- _Records shown_

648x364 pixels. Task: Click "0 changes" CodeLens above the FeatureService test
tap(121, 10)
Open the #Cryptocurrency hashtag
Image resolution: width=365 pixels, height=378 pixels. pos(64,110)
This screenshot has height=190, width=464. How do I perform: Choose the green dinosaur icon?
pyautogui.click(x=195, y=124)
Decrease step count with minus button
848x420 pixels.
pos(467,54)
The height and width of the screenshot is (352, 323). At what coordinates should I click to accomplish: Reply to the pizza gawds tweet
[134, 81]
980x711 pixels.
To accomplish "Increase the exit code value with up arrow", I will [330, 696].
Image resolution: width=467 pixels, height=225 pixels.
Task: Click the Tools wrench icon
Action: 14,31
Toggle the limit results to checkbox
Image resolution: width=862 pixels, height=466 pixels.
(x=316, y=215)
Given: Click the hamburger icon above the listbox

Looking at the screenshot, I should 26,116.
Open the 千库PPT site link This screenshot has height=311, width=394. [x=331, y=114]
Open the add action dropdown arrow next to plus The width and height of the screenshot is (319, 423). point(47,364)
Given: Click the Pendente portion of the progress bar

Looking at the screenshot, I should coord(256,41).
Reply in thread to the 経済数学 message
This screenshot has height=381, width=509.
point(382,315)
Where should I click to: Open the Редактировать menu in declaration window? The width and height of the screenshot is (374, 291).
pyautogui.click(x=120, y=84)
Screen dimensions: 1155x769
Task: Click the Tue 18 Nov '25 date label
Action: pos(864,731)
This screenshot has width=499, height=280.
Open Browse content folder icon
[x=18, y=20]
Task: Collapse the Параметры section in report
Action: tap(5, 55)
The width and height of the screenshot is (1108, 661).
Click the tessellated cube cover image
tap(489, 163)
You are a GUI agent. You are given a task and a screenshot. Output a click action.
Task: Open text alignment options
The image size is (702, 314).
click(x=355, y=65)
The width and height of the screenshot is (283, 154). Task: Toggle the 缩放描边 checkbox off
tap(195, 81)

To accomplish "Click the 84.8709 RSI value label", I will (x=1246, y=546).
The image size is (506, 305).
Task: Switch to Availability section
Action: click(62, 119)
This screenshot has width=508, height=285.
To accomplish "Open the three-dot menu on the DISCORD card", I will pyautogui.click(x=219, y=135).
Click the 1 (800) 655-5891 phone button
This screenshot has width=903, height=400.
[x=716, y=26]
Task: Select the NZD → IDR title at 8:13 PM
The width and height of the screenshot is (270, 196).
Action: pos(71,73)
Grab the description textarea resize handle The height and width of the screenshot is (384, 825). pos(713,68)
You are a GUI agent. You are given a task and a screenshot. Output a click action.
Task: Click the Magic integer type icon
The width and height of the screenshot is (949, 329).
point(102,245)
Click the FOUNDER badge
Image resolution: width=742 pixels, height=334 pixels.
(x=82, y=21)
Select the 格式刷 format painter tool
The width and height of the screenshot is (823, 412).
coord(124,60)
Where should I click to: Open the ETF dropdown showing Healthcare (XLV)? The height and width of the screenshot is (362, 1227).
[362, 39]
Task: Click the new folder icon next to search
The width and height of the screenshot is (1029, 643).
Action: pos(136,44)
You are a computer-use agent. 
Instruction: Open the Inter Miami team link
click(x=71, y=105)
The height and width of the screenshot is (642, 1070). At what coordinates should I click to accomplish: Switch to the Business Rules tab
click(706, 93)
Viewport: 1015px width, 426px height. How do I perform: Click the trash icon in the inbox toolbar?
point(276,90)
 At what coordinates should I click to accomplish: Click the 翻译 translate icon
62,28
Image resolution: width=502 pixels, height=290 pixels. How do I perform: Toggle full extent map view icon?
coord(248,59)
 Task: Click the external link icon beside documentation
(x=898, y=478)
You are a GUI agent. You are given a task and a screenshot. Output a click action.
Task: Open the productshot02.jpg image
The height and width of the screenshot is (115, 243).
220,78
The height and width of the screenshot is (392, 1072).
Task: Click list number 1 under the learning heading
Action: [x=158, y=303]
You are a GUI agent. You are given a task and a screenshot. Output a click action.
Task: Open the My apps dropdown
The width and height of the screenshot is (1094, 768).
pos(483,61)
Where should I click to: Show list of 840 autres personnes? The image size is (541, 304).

- _What needs to be done_
All lines from the one containing "You are a computer-use agent." through the last line of the data, both included, are to be retyped exactly, and no other line belongs in the answer.

- _Solved problem_
You are a computer-use agent. 
Instruction: Open the Inter Miami team link
click(x=71, y=105)
The height and width of the screenshot is (642, 1070). At what coordinates should I click to accomplish: Switch to the Business Rules tab
click(706, 93)
Viewport: 1015px width, 426px height. How do I perform: Click the trash icon in the inbox toolbar?
point(276,90)
 At what coordinates should I click to accomplish: Click the 翻译 translate icon
62,28
Image resolution: width=502 pixels, height=290 pixels. How do I perform: Toggle full extent map view icon?
coord(248,59)
 Task: Click the external link icon beside documentation
(x=898, y=478)
You are a GUI agent. You are given a task and a screenshot. Output a click action.
Task: Open the productshot02.jpg image
The height and width of the screenshot is (115, 243).
220,78
The height and width of the screenshot is (392, 1072).
Task: Click list number 1 under the learning heading
Action: [x=158, y=303]
You are a GUI agent. You are given a task and a screenshot. Output a click action.
Task: Open the My apps dropdown
The width and height of the screenshot is (1094, 768).
pos(483,61)
Where should I click to: Show list of 840 autres personnes? The image size is (541, 304).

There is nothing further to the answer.